A Finnish cohort of approximately 6,200 women giving birth for the first time between January 1, 2009, and December 31, 2015, were assessed. The average age was 28.5 years with a BMI of about 24 before pregnancy began.
The average daily concentrations of PM2.5 and PM10 were also assessed during this period to estimate first-trimester exposure. Over one in seven women in the study cohort were diagnosed with GDM.
What did the study show?
The mean daily concentrations of PM were low at about 7.9 μg/m3 for PM2.5 and approximately 14.5 μg/m3 for PM10. These concentrations were comparable in primiparas, irrespective of the occurrence of GDM. Interestingly, these rates are lower than the mean urban concentrations of PM in urban areas within Europe, according to the World Health Organization (WHO).

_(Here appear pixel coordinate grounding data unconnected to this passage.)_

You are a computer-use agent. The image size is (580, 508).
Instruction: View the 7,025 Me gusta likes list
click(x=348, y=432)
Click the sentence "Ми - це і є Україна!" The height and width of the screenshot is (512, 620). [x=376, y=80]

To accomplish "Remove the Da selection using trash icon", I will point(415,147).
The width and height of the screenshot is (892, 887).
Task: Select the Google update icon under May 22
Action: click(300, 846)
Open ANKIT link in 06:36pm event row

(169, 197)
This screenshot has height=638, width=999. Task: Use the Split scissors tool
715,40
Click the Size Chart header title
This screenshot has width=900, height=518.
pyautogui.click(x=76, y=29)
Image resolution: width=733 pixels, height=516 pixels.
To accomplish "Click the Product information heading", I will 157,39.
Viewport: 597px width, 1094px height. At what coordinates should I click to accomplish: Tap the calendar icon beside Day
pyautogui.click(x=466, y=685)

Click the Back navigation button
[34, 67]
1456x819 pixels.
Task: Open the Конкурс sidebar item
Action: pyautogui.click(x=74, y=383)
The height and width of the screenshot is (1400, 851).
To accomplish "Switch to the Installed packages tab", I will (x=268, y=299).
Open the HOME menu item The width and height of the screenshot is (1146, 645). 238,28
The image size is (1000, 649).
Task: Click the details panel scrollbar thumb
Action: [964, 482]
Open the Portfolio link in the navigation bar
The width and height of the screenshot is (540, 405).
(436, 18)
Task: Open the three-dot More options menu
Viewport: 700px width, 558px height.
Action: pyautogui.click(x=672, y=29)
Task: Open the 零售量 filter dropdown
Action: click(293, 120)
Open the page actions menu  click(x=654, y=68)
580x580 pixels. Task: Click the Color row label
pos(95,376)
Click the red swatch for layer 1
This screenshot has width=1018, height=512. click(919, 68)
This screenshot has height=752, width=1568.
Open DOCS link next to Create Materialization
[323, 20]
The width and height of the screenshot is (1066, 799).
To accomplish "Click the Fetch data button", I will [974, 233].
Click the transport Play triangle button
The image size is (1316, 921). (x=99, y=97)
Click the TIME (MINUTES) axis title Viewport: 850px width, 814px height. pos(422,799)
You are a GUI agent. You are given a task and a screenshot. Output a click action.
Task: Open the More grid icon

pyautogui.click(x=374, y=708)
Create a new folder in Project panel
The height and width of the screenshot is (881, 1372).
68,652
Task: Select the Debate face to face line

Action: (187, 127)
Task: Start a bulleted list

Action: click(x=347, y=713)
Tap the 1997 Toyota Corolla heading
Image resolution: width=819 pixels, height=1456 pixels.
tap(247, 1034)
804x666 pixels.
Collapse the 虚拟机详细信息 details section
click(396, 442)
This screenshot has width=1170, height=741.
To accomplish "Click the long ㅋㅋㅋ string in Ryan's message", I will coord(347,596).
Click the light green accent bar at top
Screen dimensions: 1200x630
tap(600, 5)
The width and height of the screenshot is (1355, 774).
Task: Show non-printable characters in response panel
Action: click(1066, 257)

Over the first trimester, mean daily PM10 concentration and prepregnancy BMI both independently increased the risk for GDM.”
The mean daily concentration of PM10 interacted significantly with pre-pregnancy BMI to increase the risk of GDM. This increase was observed even after compensating for age and smoking, despite the fact that about 20% of women in the current study were smokers.
No interaction was observed between the daily PM2.5 concentration and pre-pregnancy BMI on GDM risk.
What are the implications?
The high prevalence of GDM in this cohort belies the apparently low mean concentrations of PM. There was no observed association between this exposure at either size of PM and GDM risk during the first trimester in these primiparas. Conversely, when pre-pregnancy fat content was considered, this factor interacted with the PM10 concentration to demonstrate a positive association with the GDM risk.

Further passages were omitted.